Excerpted text
Multiple Marines And Several Afghans Brutally Killed In A Series of Explosions Outside of Kabul’s Airport

Early this morning I started getting messages via the signal app from people on the ground in Kabul. Several were telling me that the situation was getting more and more tense. That atmosphere resulted in several gates of the airport being welded shut just days before the withdrawal was due to be completed. Hours later, more reports were coming through that there was firefights and a series of explosions. Suddenly, I stopped getting messages. Like usual, that lack of communication meant something was wrong. Very wrong.

When you’re forward deployed to a combat zone, communication channels are shutdown when someone is killed in action. We do this for several reasons but one of the main reasons is that the US wants to notify next-of-kin before any news is released into the world. The families have a right to know first.

So far, four Marines are among those who died this morning at the hands of a reportedly ISIS-connected suicide bomber. The images are brutal. The aftermath is brutal. The response from the American administration should be equally as brutal.

Dataset rows
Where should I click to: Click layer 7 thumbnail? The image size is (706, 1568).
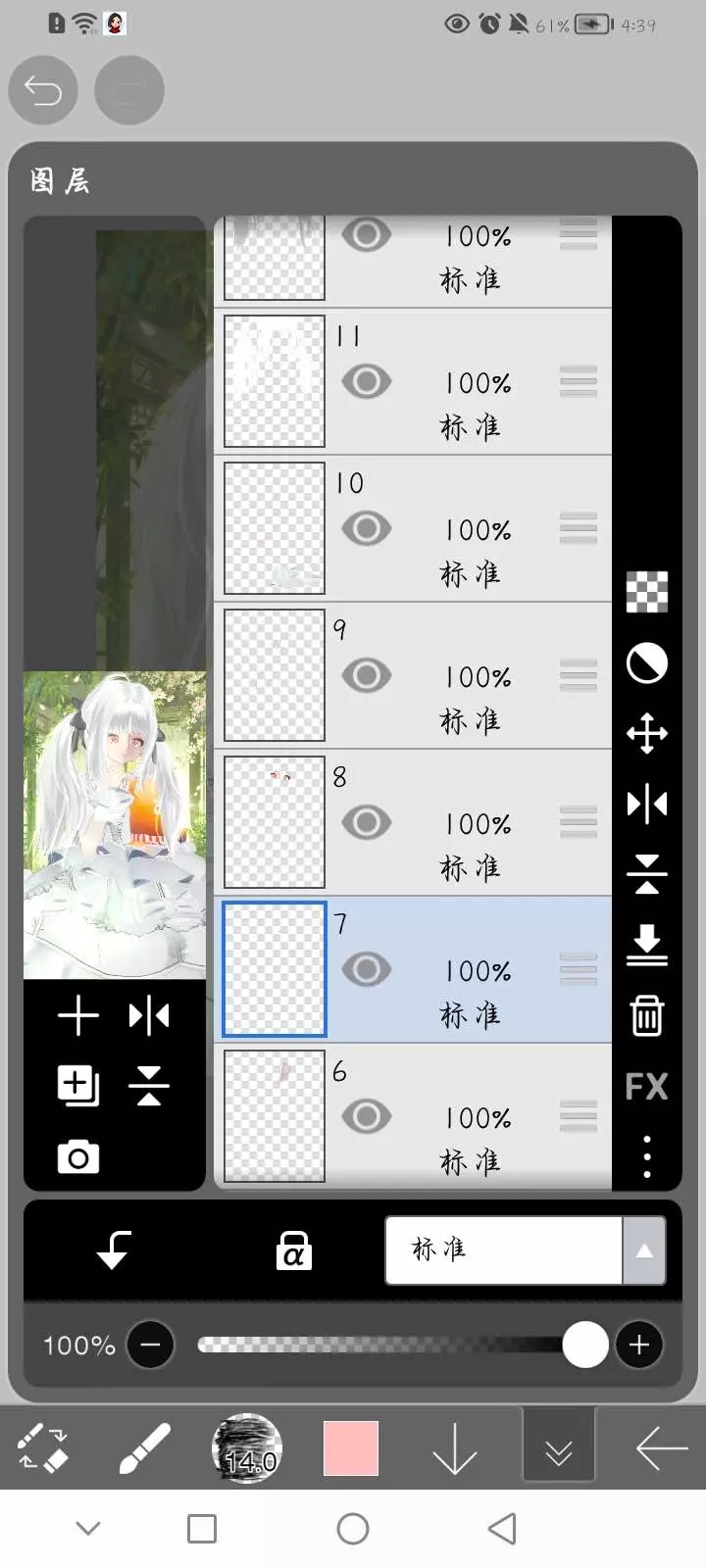(275, 969)
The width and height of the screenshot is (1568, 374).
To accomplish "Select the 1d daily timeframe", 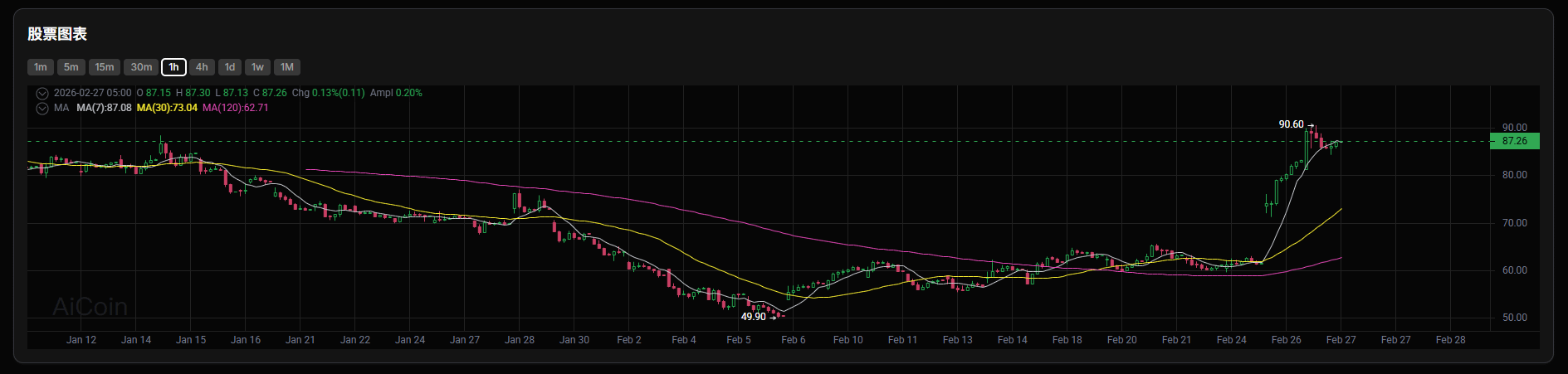I will (x=230, y=67).
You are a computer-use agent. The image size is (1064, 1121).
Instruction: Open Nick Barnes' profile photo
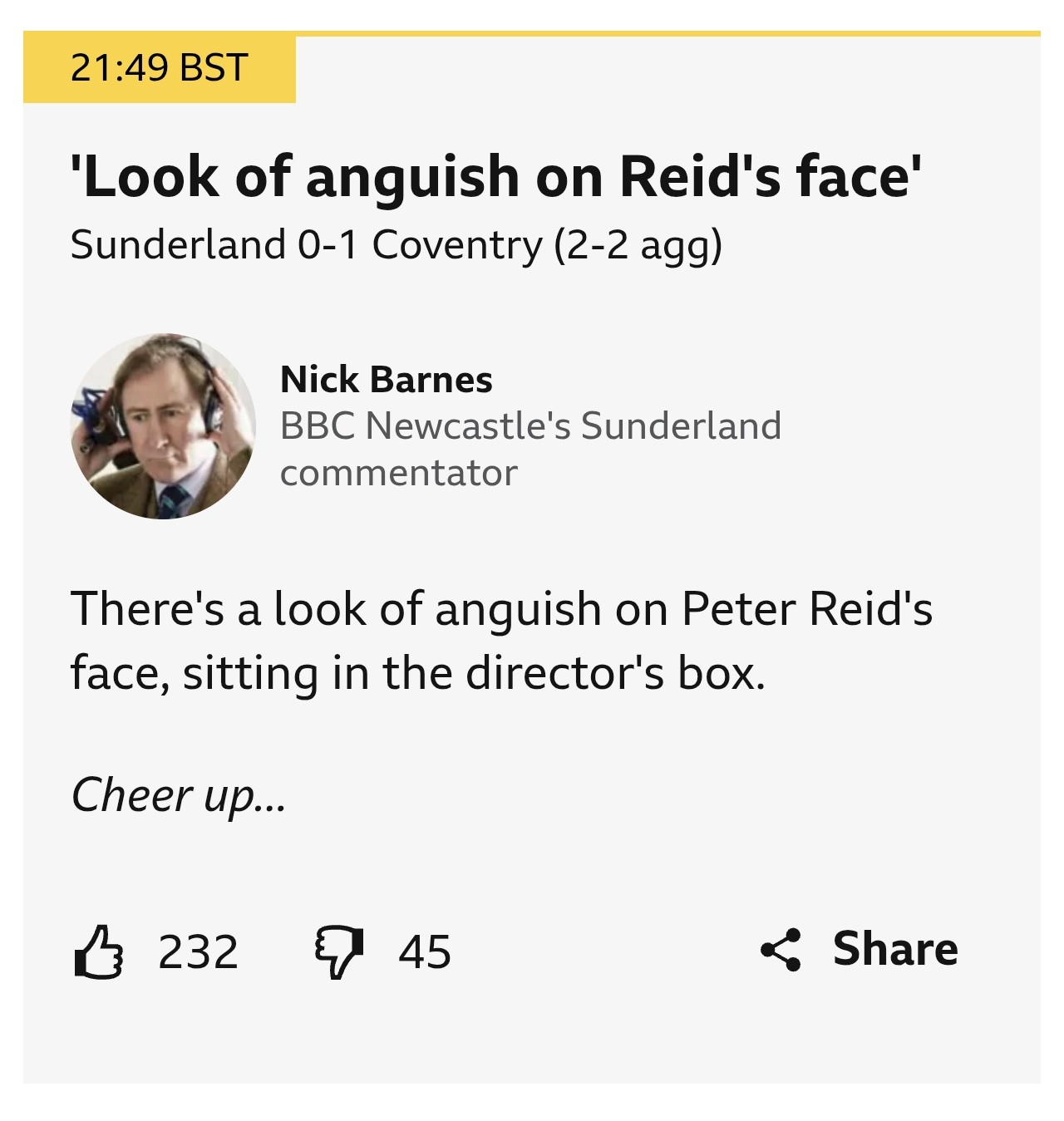pyautogui.click(x=163, y=426)
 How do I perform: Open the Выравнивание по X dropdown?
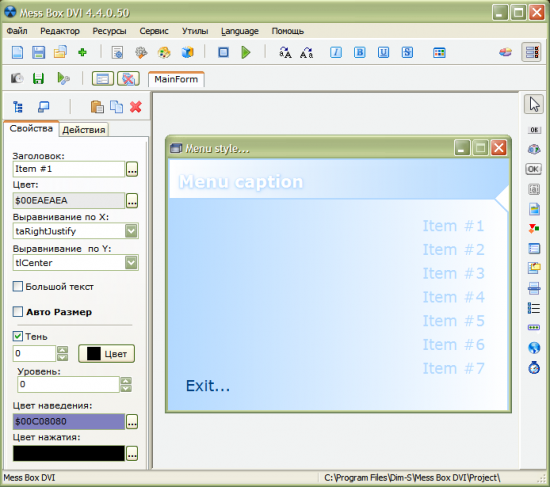[131, 231]
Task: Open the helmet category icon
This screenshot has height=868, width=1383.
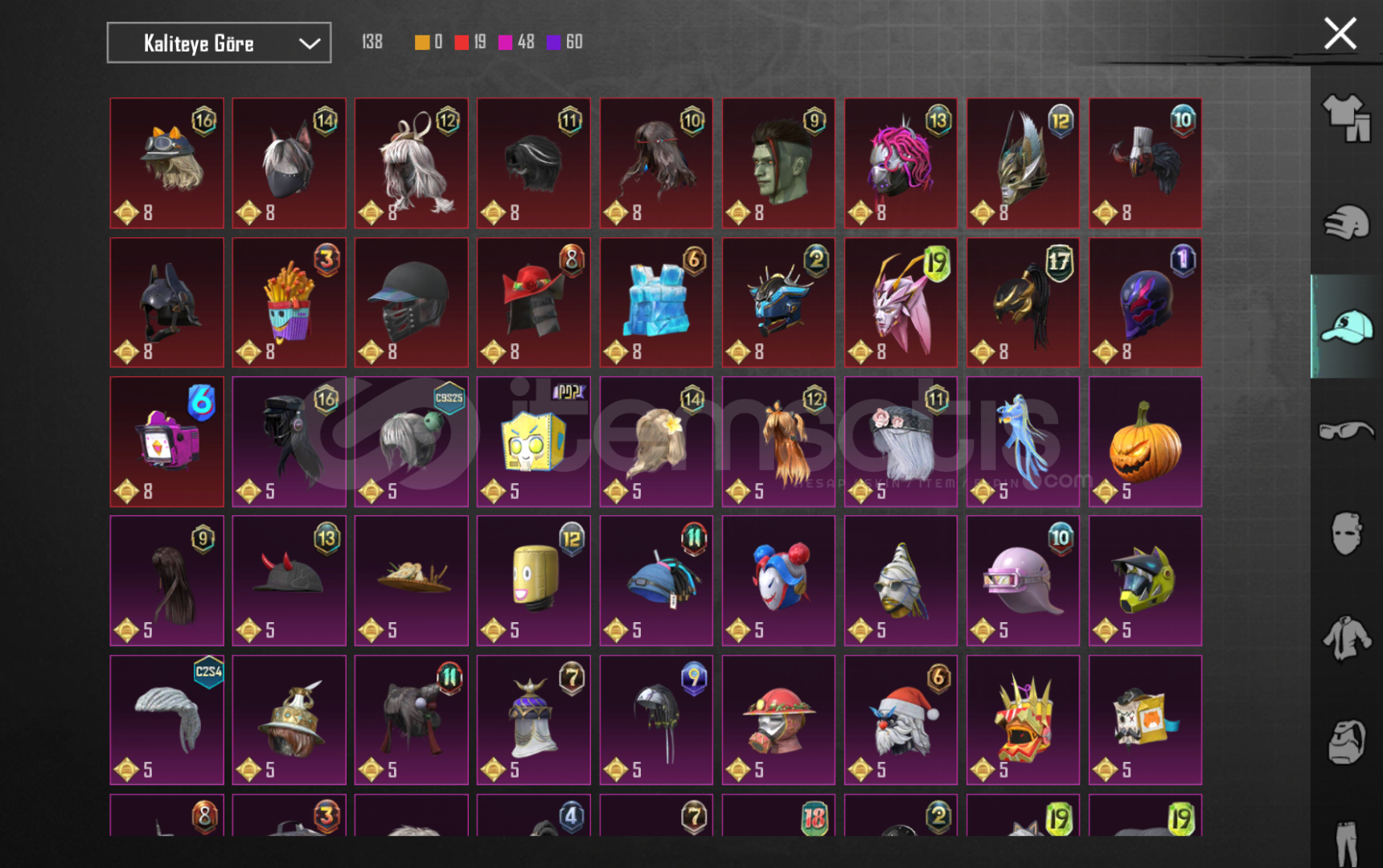Action: [x=1347, y=741]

Tasks to complete
1: From the account of the Kabul airport explosions, extract the passage that opens with the words containing "Early this morning" and closes with "to know first.".
2: Extend the account of the Kabul airport explosions by writing what comes after its final sentence.
The material comes from a source unrelated to the account of the Kabul airport explosions.

Expected outputs
1:
Early this morning I started getting messages via the signal app from people on the ground in Kabul. Several were telling me that the situation was getting more and more tense. That atmosphere resulted in several gates of the airport being welded shut just days before the withdrawal was due to be completed. Hours later, more reports were coming through that there was firefights and a series of explosions. Suddenly, I stopped getting messages. Like usual, that lack of communication meant something was wrong. Very wrong.

When you’re forward deployed to a combat zone, communication channels are shutdown when someone is killed in action. We do this for several reasons but one of the main reasons is that the US wants to notify next-of-kin before any news is released into the world. The families have a right to know first.

2:
Over the course of the last two weeks, we’ve seen examples of the greatest displays of humanity from our troops on the ground. We’ve seen them rescuing babies, women, and our fighting partners. These young people were risking their lives based on a promise that we made to our Afghan allies over the course of 2 decades. Now, families will mourn and wonder the point of these deaths. The will join a chorus of 2,442 other families with these same questions. Fellow service members are currently etching the names of heroes on their heart’s walls. Today will mark the first day of a new season of mourning-a season that won’t turn and change with the ebbs and flows of the earth’s orbit. It’s a perpetual season. It’s a season that is one of darkness and lurks behind every corner for the remainder of your life.

In a time that our bravest are doing unimaginable good, that good inevitably begets unimaginable pain. That’s the burden of the troop on the ground. Thats a burden that those in charge often cannot fathom. How can you? Until you’ve zipped a body bag with your friend inside, it’s impossible to know those feelings. It’s a feeling that too many have felt over the last 20 years and it’s gutting that the butterfly effect of this last stand in Afghanistan will carry the winds of regret and heartache until the last boot is off Afghan soil and then for decades more.

A nation mourns. Again.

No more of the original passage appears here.